Outside of Chris Davis and Manny Machado, there wasn’t another player more under the radar then Josh Donaldson. Actually, maybe including those two. At least with Davis and Machado you had players that were on many owners’ draft boards before the year began. Donaldson really wasn’t.
If you would have polled 100 fantasy league owners asking “who is Josh Donaldson?” You would have gotten a blank stare or at best “I think he plays for Oakland.” Regardless Josh Donaldson broke out in a major way in 2013.
Anytime a player records a WAR of 8.0 you sit up and take notice. This is the number Josh Donaldson put up, which put him in the same company as Mike Trout and Andrew McCutchen both of whom are MVP candidates.

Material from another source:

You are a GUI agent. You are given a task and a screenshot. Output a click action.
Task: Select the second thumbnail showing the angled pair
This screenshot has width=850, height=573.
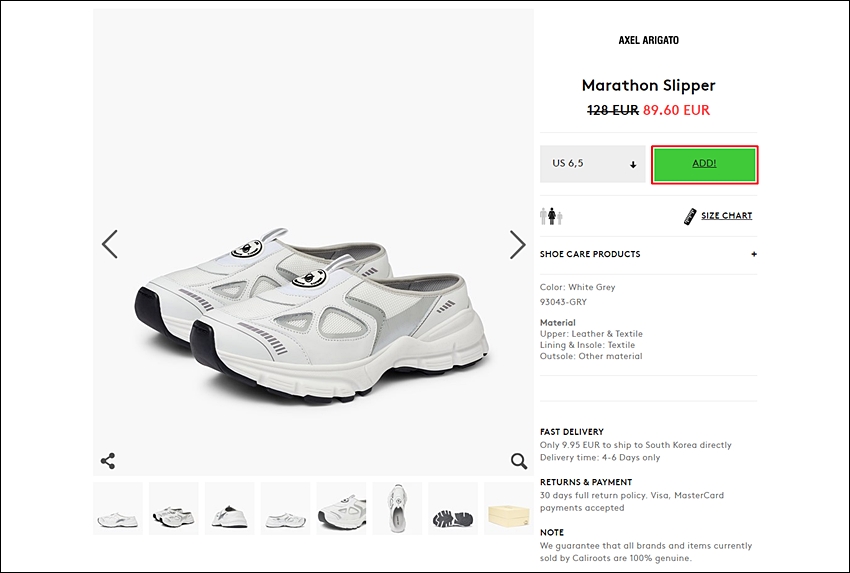click(173, 508)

How did a converted catcher who never recorded a batting average higher than .270 in his professional career, manage a season where he was mentioned as one of the best hitters in the American League?
When you increase your walk rate and on-base-percentage good things will happen. It should be no surprise that Oakland general manger Billy Beane has a player with these key traits. You might have heard of a book and movie that talked about identifying players with these key statistics called “Moneyball”.
Josh Donaldson increased his walk rate to 11.4% in his first full major league season. In the minor leagues he averaged a walk rate
between 9 and 10%. The majority of the time a player will not increase their walk rate more than a 10% bump once they reach the big league level.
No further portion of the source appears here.